Somewhere in the Midwest...
It's been a month since I last saw the light of freedom, much less slept in my own bed, or had a decent meal. I'm on the run with Salman Rushdie: He, under a death threat from Islamic fundamentalists who took issue with his book, The Satanic Verses, and me, on the run from those who didn't like my last column, the really humorous piece about my cousin Clem's first visit to a Catholic church.
My readers were quite firm in their denunciations. (See "Postmark," (October 1992). On second thought, DON'T SEE "Postmark.") So I thought it best to lie low for a while.
I first met Salman in a little one-horse town in Indiana. He was hiding behind the horse at the time, but I recognized the Groucho Marx glasses that he was wearing. Salman had on a pair, too.

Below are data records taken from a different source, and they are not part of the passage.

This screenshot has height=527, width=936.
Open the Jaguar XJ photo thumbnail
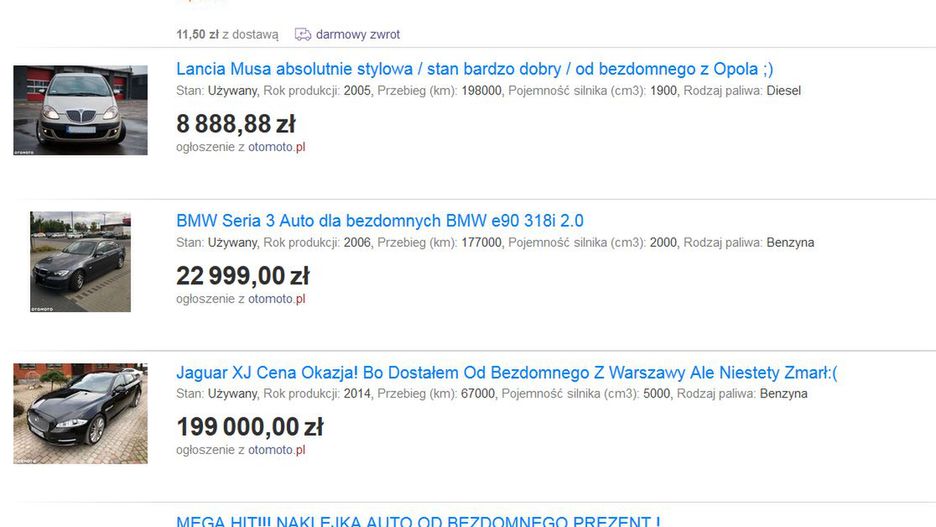pos(80,413)
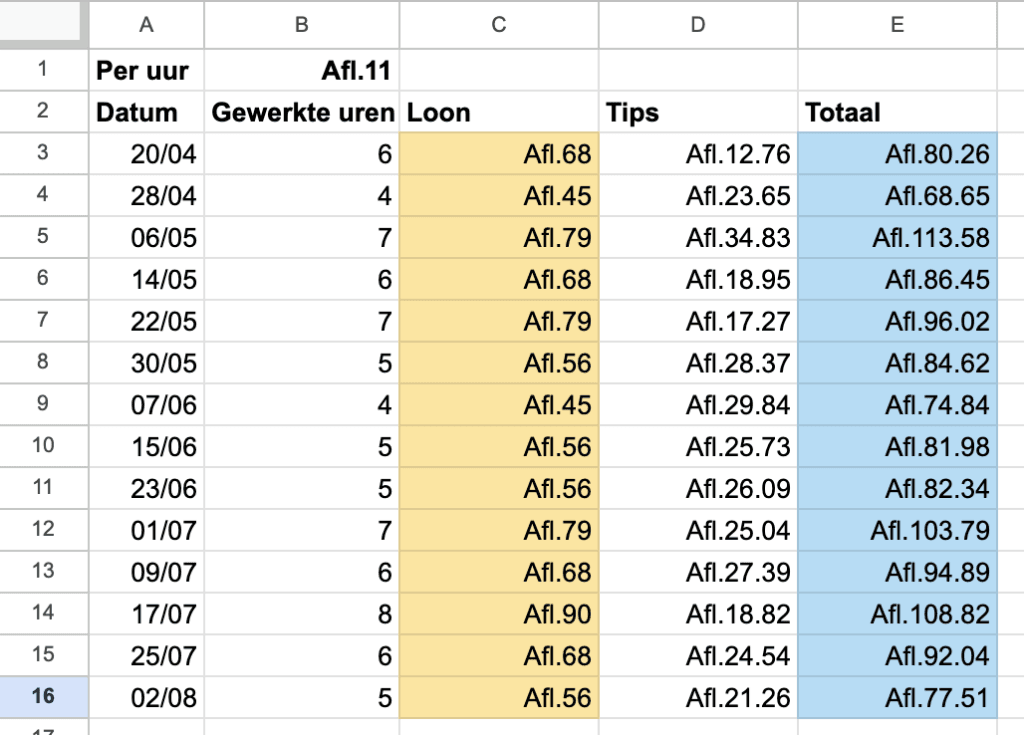1024x735 pixels.
Task: Select the "Per uur" cell
Action: pyautogui.click(x=146, y=70)
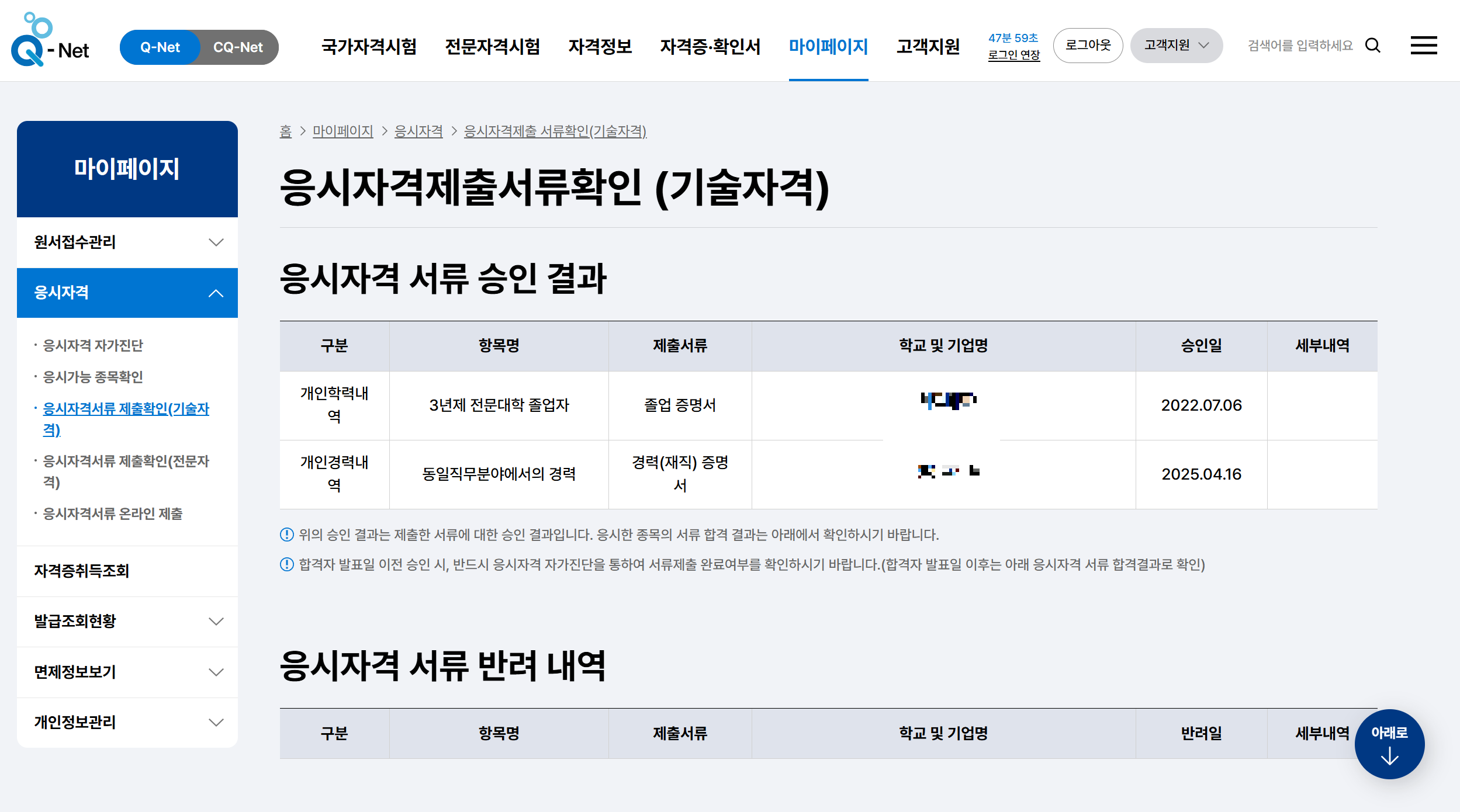Click the 마이페이지 breadcrumb link

(342, 131)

Seeing another in such a fitful state as I, one who shared my fears and understood my despair, was almost an epiphany for me. Only I'm not allowed to use words from the official church calendar anymore. It's part of my punishment. I've got to spend the entire next year in ordinary time.
We tearfully compared notes of our common life on the run and said our goodbyes to the horse--who, it turned out, was also in hiding after accidentally wandering into a tent revival service. He was mistaken for a Democrat and forcibly driven off by evangelicals.
It's not been easy, these past few weeks. Salman and me sleeping by day, traveling by night in open boxcars, smoking old stogies we have found...you know...short, but not too big around. Eating handouts from kindly Protestants and finding work where we can: washing dishes, sweeping floors, editing scholarly journals.